A questa domanda risponde Romano Prodi nell’intervista concessa a Giulio Santagata e Luigi Scarola, pubblicata in un volumetto apparso in questi giorni nelle librerie (Romano Prodi, Il piano inclinato, Il Mulino editore, Bologna, maggio 2017, prezzo 13 euro).
Il piano inclinato lungo il quale rotola la nostra economia almeno da dieci anni a questa parte, è fatto di uno sviluppo lento e al tempo stesso disuguale, che colpisce ed emargina soprattutto i giovani, specie quelli che nascono nel Mezzogiorno e non trovando lavoro sono indotti ad emigrare al Nord e all’estero oppure sono costretti a ristagnare localmente dandosi a piccole occupazioni precarie e sopravvivendo a carico delle famiglie.
Le cause di questa crescita economica debole e squilibrata sono alcune esogene, esterne al nostro Paese (come la globalizzazione dei mercati con l’apparizione recente di alcuni produttori, i Paesi a basso costo della manodopera; la diffusione delle nuove tecnologie, tra cui quelle digitali; e soprattutto il ruolo preminente assunto dalla finanza internazionale), ma altri fattori dello sviluppo lento e disuguale dell’Italia sono endogeni, di natura interna.
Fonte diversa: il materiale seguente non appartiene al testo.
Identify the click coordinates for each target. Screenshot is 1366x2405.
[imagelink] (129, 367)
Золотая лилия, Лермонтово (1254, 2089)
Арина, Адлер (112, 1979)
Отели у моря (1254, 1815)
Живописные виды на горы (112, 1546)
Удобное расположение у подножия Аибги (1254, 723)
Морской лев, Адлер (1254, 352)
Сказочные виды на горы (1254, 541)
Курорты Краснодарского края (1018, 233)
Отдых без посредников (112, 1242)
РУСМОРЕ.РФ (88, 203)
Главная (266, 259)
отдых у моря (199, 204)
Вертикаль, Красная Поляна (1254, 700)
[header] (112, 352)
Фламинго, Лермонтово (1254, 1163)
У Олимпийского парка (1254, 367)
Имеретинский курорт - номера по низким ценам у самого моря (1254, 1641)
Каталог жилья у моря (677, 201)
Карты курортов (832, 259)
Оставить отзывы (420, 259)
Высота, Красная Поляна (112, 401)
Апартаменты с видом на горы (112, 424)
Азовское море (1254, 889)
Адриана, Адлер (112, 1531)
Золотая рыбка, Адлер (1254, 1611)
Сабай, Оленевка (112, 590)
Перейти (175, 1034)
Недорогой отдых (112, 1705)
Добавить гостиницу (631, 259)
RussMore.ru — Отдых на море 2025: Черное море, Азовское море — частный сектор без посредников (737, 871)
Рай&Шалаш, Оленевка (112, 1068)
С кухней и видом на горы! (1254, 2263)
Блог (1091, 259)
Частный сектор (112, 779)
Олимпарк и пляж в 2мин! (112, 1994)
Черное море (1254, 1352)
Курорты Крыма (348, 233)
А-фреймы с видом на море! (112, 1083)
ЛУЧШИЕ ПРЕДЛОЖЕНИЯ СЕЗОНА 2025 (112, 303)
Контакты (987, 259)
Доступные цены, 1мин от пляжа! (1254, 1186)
Romano Prodi mette il dito sulle piaghe dell’Italia, che concorrono ad abbassare la crescita economica: la concentrazione dei redditi e dei patrimoni, che riduce la domanda della nostra popolazione per consumi; il rallentamento della produttività del lavoro; la formazione professionale poco orientata verso le discipline tecniche; l’impoverimento del tessuto imprenditoriale con la scomparsa di grandi imprese e il rachitismo di molte sopravvissute quando non sono passate in mano degli stranieri; le banche italiane appesantite da crediti inesigibili e addetti in esubero, spiazzati dalle nuove tecnologie; una pubblica amministrazione costosa e farraginosa che ostacola anzichè agevolare le imprese nascenti.
Prodi comunque è fiducioso che l’Italia possa nell’arco di pochi anni affrontare e risolvere questi problemi attenuando le attuali difficoltà e riguadagnando una crescita economica più alta e socialmente meno squilibrata. Il suo programma è per una crescita dell’economia che sia inclusiva, capace cioè di includere, di valorizzare le nostre migliori energie e al tempo stesso capace di dare un sostegno a quanti rimangono ai margini della società, ai poveri, agli anziani, ai disabili, per i quali l’erogazione di un reddito da parte dello Stato dovrebbe accompagnarsi con il premio ad una loro pur modesta partecipazione agli sforzi collettivi.
Le pagine più confortevoli di quest’intervista sono quelle nelle quali Romano Prodi richiama e valorizza la tradizione civica sedimentata nell’esperienza italiana, cioè il ruolo delle organizzazioni non lucrative e delle imprese cooperative (il cosiddetto terzo settore) nel favorire l’inclusione sociale. Ugualmente sono da apprezzare le indicazioni di Prodi sulla nuova frontiera che si apre alla gestione delle imprese private della manifattura e dei servizi in quanto questa gestione sia sempre più legata al territorio di appartenenza piuttosto che essere ossessionata dalla ricerca di dividendi da distribuire ai proprietari e dall’assegnazione di benefici ai dirigenti.
Il volumetto che raccoglie il Prodi pensiero, pone almeno due problemi al lettore che ne condivide le idee: dove sono le forze politiche capaci di accogliere e promuovere il programma che Prodi presenta? E poi c’è posto in questi partiti per i cosiddetti saggi, per persone come Prodi, che possano collaborare al futuro governo del Paese oppure la politica italiana ormai è polarizzata da un lato sui politici di professione e dall’altro lato sugli sprovveduti “amici del popolo” che pretendono di gestire la cosa pubblica senza conoscerne i meccanismi ma semplicemente, come si dice a Napoli, facendo ammuina?